(Esercizi da svolgere):
1. Trascriva dall'estratto su Auschwitz il passo che comincia con "Birkenau è immenso, ma" e prosegue fino a "trovarono 20 tonnellate.".
2. Secondo l'estratto su Auschwitz, quante tonnellate di Zyclon B trovarono le truppe dell'Armata Rossa entrate nel campo il 27 gennaio 1945?

(Estratto della pagina):
↓↓↓

21 gennaio 2015
9:01

La sconvolgente normalità di Auschwitz

Il campo di Birkenau, nella sua crudezza, è terrificante. Ma Auschwitz, nella sua apparente atmosfera di normalità, appare forse ancor più sconvolgente. Sembra una caserma militare. E infatti tale era, prima dell'arrivo dei nazisti, con i suoi austeri ma solidi e decorosi edifici in mattoni rossi anziché le fragili e incerte baracche in legno di Birkenau. Con i suoi viali e vialetti ordinati. Una prigione certo, ma apparentemente 'normale'. E invece volgi lo sguardo dal lato opposto del vialetto interno e vedi una forca dove furono impiccati, per rappresaglia, dodici prigionieri polacchi.

Birkenau è immenso, ma vuoto. O per lo meno molto più vuoto. Occorre far funzionare l'immaginazione. Ad Auschwitz al contrario l'orrore si materializza nei volti delle foto e negli oggetti del museo. Passi da un edificio all'altro – esternamente identici a come erano settanta anni fa, all'interno adattati per ospitare la mostra – e ti imbatti in urna di ceneri umane raccolte a Birkenau e che i tedeschi usavano per concimare i campi o, d'inverno, per cospargere le strade ghiacciate del campo. Vedi i fusti di gas, il famigerato Zyclon B, che proprio ad Auschwitz fu per la prima volta sperimentato nel 1941 su 650 prigionieri russi e 250 infermi polacchi. Bastavano tre o quattro scatole, da 5 ai 7 chili, per uccidere 1500 persone. Le truppe dell'Armata Rossa che il 27 gennaio 1945 entrarono in un campo già pressoché deserto ne trovarono 20 tonnellate.

Nei 'blocks', a volte illuminati da un tiepido sole ed altre volte velati dalle neve che cade dal cielo,  vedi anche i capelli tagliati ai deportati quando arrivavano e ai morti delle camera a gas. I tedeschi li raccoglievano per venderli o comunque per utilizzarli per l'economia di guerra di un Paese progressivamente sempre più sotto assedio.. Li spedivano periodicamente in Germania e diventavano materassi e tessuti oppure venivano utilizzati per costruire bombe a scoppio ritardato. Quando il campo fu liberato di capelli ce n'erano, ammassati e già raccolti nei sacchi, ancora 7 tonnellate. E i capelli di una persona  non pesano più di 40-50 grammi.

↑↑↑

(Dati da esaminare):
↓↓↓

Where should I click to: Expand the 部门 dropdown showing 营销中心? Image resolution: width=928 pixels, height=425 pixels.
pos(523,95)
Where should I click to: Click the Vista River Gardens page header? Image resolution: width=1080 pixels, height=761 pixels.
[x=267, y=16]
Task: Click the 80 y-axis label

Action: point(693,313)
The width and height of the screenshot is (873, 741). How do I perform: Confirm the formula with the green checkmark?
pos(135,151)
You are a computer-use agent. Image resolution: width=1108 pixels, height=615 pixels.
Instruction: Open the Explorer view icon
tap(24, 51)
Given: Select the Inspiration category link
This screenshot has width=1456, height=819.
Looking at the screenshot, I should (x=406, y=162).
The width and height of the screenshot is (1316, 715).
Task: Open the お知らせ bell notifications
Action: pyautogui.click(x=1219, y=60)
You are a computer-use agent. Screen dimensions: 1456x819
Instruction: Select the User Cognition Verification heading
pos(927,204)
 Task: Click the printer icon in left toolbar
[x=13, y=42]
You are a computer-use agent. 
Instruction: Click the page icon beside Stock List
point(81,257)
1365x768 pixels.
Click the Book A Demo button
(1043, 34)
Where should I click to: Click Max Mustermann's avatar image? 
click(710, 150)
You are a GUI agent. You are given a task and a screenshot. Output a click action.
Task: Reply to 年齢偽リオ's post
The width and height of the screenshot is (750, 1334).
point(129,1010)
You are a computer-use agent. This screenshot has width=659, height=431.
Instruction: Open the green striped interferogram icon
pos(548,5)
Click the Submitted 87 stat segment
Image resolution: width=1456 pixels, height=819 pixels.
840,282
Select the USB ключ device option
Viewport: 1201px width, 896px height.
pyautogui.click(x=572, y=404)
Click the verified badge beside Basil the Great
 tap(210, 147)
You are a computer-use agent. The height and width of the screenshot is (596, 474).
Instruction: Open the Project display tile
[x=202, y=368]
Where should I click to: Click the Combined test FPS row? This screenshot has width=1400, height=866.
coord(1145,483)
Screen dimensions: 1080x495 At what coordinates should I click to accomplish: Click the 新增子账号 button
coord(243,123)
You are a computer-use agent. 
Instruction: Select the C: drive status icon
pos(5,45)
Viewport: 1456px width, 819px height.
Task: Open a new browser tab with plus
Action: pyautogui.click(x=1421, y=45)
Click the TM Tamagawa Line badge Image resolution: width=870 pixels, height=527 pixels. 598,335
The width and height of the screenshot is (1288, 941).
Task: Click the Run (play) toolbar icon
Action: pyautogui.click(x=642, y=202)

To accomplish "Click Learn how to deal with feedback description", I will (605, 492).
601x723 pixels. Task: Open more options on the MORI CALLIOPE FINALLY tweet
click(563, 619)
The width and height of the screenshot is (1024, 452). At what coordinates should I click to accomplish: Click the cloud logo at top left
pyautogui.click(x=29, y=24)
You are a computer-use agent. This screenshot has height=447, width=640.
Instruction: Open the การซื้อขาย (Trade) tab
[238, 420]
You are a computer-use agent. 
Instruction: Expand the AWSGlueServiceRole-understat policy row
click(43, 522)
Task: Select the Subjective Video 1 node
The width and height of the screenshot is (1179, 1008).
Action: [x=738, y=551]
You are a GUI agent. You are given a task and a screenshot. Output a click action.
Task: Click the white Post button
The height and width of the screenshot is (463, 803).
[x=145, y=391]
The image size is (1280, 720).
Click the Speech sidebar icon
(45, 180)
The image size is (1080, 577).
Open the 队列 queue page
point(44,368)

↑↑↑

(Risposte agli esercizi):
1.
Birkenau è immenso, ma vuoto. O per lo meno molto più vuoto. Occorre far funzionare l'immaginazione. Ad Auschwitz al contrario l'orrore si materializza nei volti delle foto e negli oggetti del museo. Passi da un edificio all'altro – esternamente identici a come erano settanta anni fa, all'interno adattati per ospitare la mostra – e ti imbatti in urna di ceneri umane raccolte a Birkenau e che i tedeschi usavano per concimare i campi o, d'inverno, per cospargere le strade ghiacciate del campo. Vedi i fusti di gas, il famigerato Zyclon B, che proprio ad Auschwitz fu per la prima volta sperimentato nel 1941 su 650 prigionieri russi e 250 infermi polacchi. Bastavano tre o quattro scatole, da 5 ai 7 chili, per uccidere 1500 persone. Le truppe dell'Armata Rossa che il 27 gennaio 1945 entrarono in un campo già pressoché deserto ne trovarono 20 tonnellate.

2. 20 tonnellate.